On 5 December 2013, in partnership with Children-404, the U.S. It Gets Better Project launched a campaign entitled "You are beautiful!" on its website to support Russian LGBT teens.

In January 2014, Elena Klimova was charged under a Russian federal law criminalizing the distribution of "propaganda" of "non-traditional sexual relationships" among minors. On 21 February 2014, the charges were dropped after the court ruled in consultation with a mental health professional that the page "helps teenagers exploring their sexuality to deal with difficult emotional issues and other problems that they may encounter", and did not constitute "propaganda" under the law. Vitaly Milonov, a member of the Legislative Assembly of Saint Petersburg who was in favor of the law, intended to appeal the decision.

In January 2015, Klimova was, again, charged with violating the propaganda law for operating Children-404, facing a fine of 50,000 rubles. The charges were dropped by a Nizhny Tagil court after an appeal.
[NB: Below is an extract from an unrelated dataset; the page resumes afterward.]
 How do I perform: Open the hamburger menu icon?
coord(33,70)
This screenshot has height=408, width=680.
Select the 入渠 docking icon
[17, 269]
However, in July 2015, Klimova was charged once more and convicted by the same court for violating the law, facing the same fine. Klimova intended to appeal.

==Opinions==

- In June 2013 Yelena Mizulina, Deputy in the Russian State Duma and author of the federal law banning "propaganda of non-traditional relationships", in an interview with Gazeta.Ru, said that the "Children-404" Project does not constitute "propaganda":

Do you know about the “Children 404” Project?

Mizulina: No, I don’t.

This is a site where children with a non-traditional orientation send their stories, talk about how they live. I beg you to look at this site before the bill is passed at second reading.
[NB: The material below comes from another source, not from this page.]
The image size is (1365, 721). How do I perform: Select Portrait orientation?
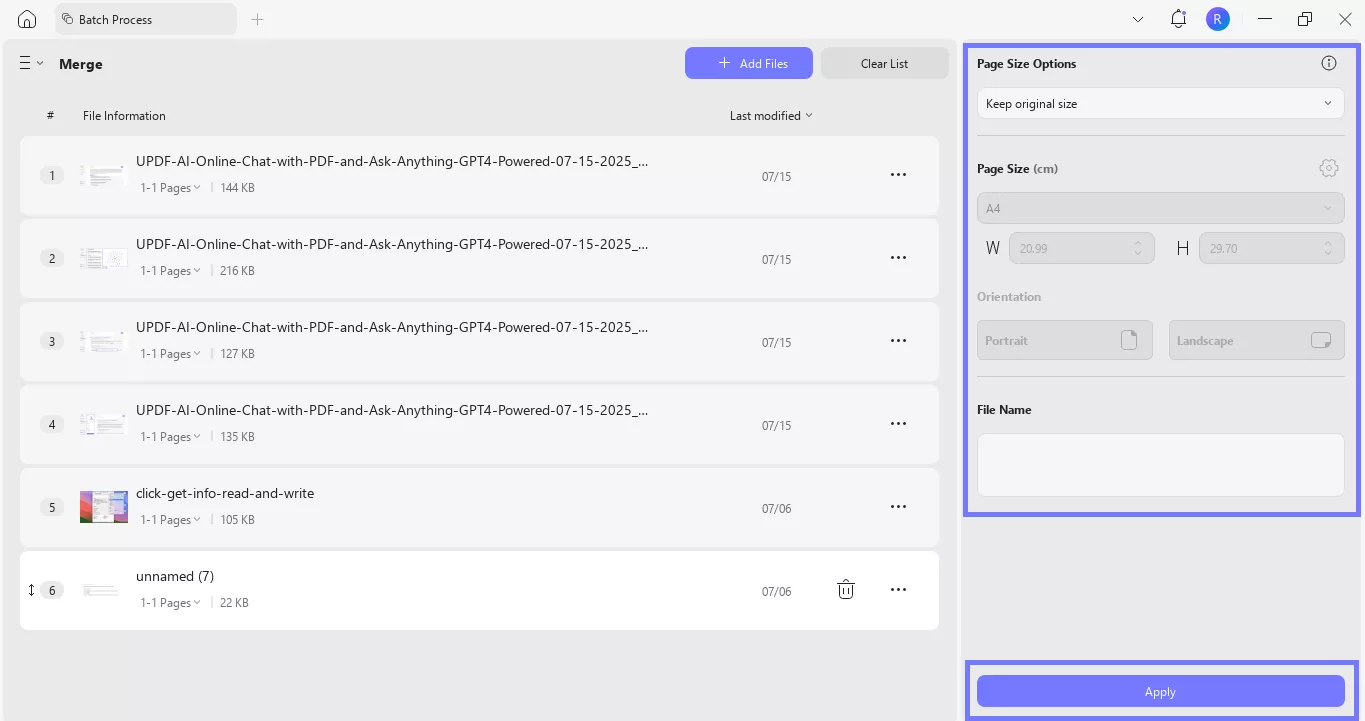pyautogui.click(x=1064, y=339)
Mizulina: Such a project is not concerned with the propaganda of non-traditional relationships.

What is it like for these children when they discover that they are not like everyone else? How do they get information that it is not a disease, that it's okay?

Mizulina: Information that is explanatory, or descriptive, or which does not call for anything, which is not provocative, which doesn’t depict non-traditional sexual relations, is not propaganda, it can be legally accessed by teens.